I’m hoping with Vue 4 they will find a way to support multiple components in one SFC file (which kinda violates the naming but hey…)
> Does this also allow you to write multiple components in one file? I guess there wouldn’t be a problem with it if you use the primitive inside of a normal JS file.
Yes, as in a component would be a regular JavaScript function that takes some parameters and gives you back some JSX to render. It's really concise and there's no need to muck around with plugins or anything special, it's just regular JavaScript.
When I'm working on projects that use Vue HTML templates, I've often got pages that have some small HTML snippet that appears two or three times, and just don't want to go through the effort of having to break the snippet out into its own component file because its so verbose. JSX makes this really low friction so you do it more often.
I have only tried your approach on small side projects. I quite liked it, for the reasons you mention.
And for one more reason: the only tooling needed is esbuild, which can handle TSX. No finding a Vue SFC plugin, just a single dependency and you're off.
(Of course you'll probably also want to install typescript itself as IDE type checking isn't adequate for a real project.)
Yeah, I like that JSX is built into TypeScript like this so it's more standardised with less tooling required. JSX is probably less likely to change given its relatively wide usage compared to each framework having it's own template language and JSX is well supported by linters and formatters too.
- I can write for-loops, conditions, etc. in the same language I write my logic in with the same TypeScript and (Vscode) IDE support (e.g. refactoring, formatting, error reporting) vs using a special template language + IDE plugin.
- I find HTML templates really ugly and harder to read in that your dynamic logic code gets lost inside the static markup and presentation code e.g. `<li v-if="items.length > 2" v-for="{ id, text } in items" :key="id" class="card card-body fw-bold small"> {{ text }} </li>` vs `{items.length > 2 && items.map(({ id, text }) => (<li key={id} class="card card-body fw-bold small">{text}</li>))}` (still quite ugly but most of the logic is on the outside now).
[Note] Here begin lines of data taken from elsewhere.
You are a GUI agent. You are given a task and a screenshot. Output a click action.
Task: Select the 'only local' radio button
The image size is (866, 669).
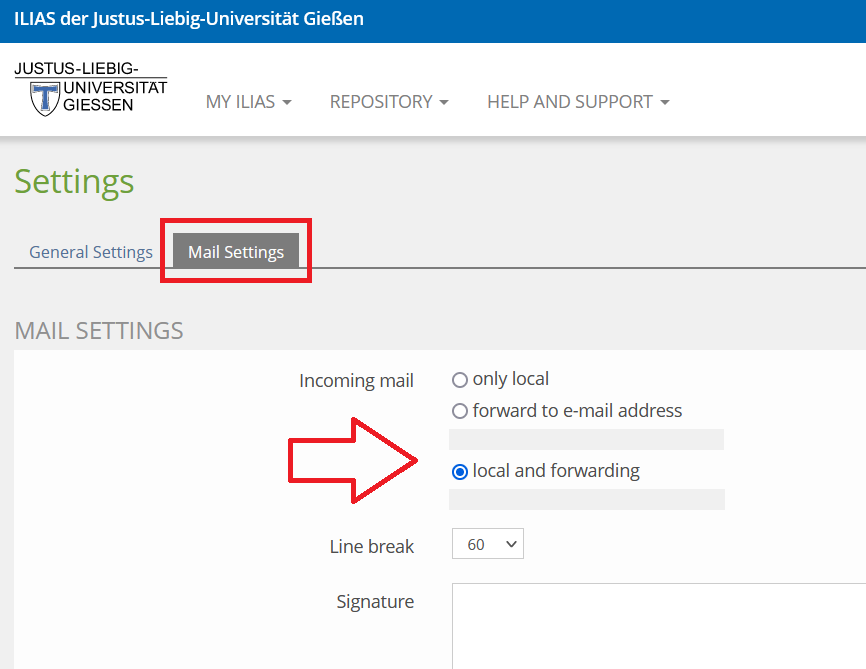pyautogui.click(x=460, y=380)
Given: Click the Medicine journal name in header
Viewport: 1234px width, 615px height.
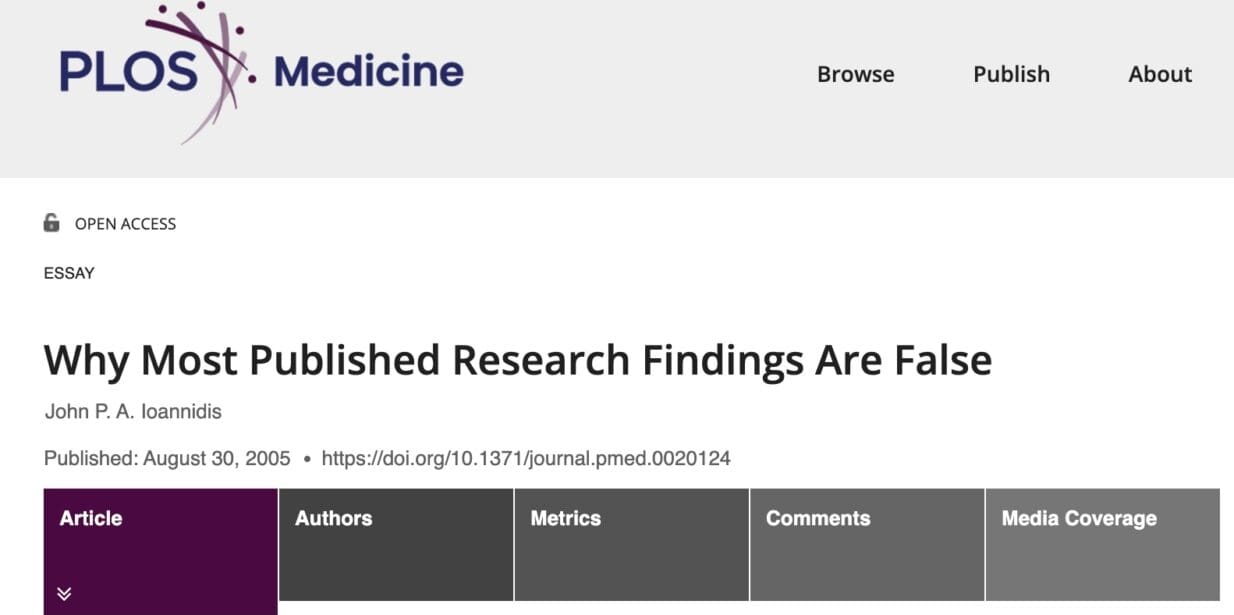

- I can easily assign chunks of HTML to variables or generate HTML snippets via concise functions in regular TypeScript instead of being forced to create a new verbose component via HTML templates each time e.g. the arrow function above can be assigned to variable and reused. HTML templates feel very limiting in comparison.
It's sometimes awkward finding the JSX syntax (like for using Vue slots), but this is more because it's less common.
Would be curious of others who have tried this Vue 3 + JSX combination!